◆ TASK INSTRUCTIONS ◆
Rewrite the listing from the line containing "The width and" through the line containing "(x=1189, y=611)", replacing "coordinates" with "position" and leaving everything else unchanged.

◆ DATA FOR THIS EXERCISE ◆

_ _ _ _ _

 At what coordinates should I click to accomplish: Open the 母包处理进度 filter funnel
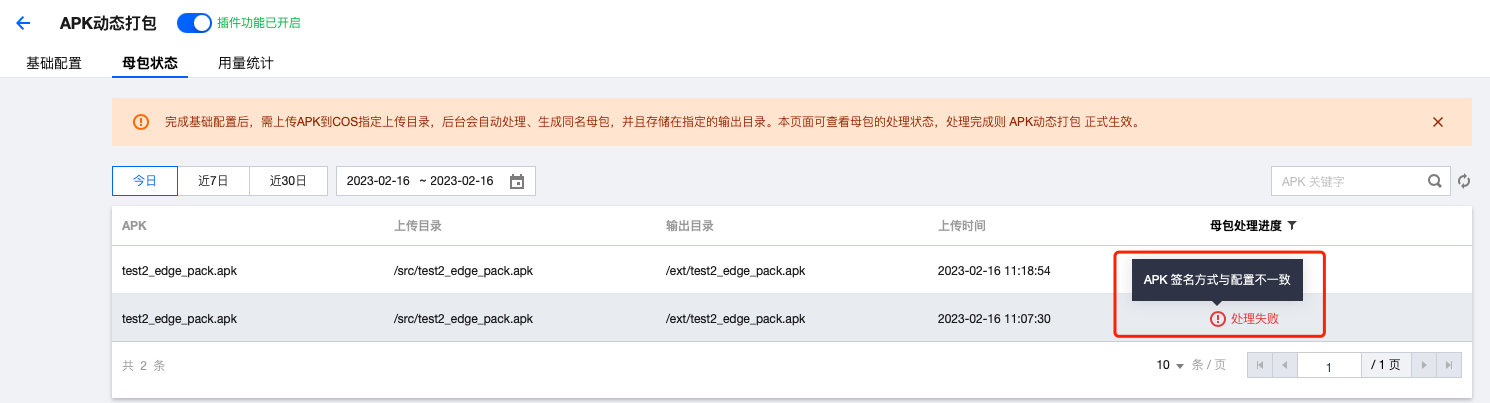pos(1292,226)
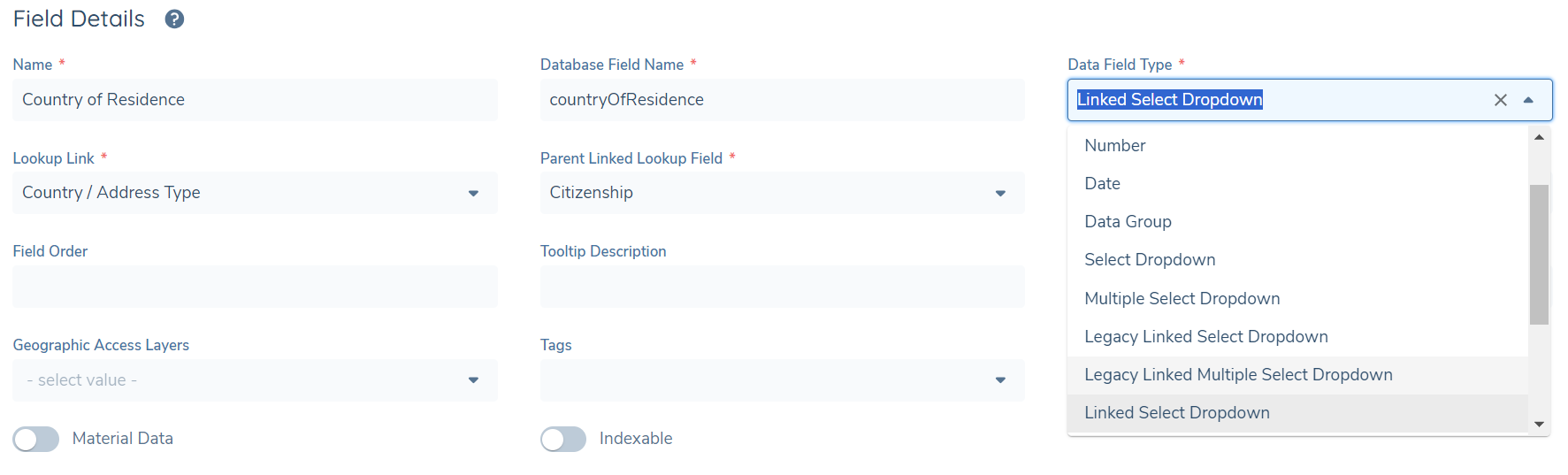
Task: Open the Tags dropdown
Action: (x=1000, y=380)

_ _ _ _ _

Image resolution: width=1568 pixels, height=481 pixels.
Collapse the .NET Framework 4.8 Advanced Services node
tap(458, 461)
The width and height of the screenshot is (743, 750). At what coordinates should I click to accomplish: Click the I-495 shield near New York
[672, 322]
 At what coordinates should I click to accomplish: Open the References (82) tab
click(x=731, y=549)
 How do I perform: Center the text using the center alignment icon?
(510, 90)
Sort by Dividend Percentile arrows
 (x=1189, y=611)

_ _ _ _ _

◆ EXERCISE SOLUTION ◆
The width and height of the screenshot is (743, 750). At what position should I click to accomplish: Click the I-495 shield near New York
[672, 322]
 At what position should I click to accomplish: Open the References (82) tab
click(x=731, y=549)
 How do I perform: Center the text using the center alignment icon?
(510, 90)
Sort by Dividend Percentile arrows
 (x=1189, y=611)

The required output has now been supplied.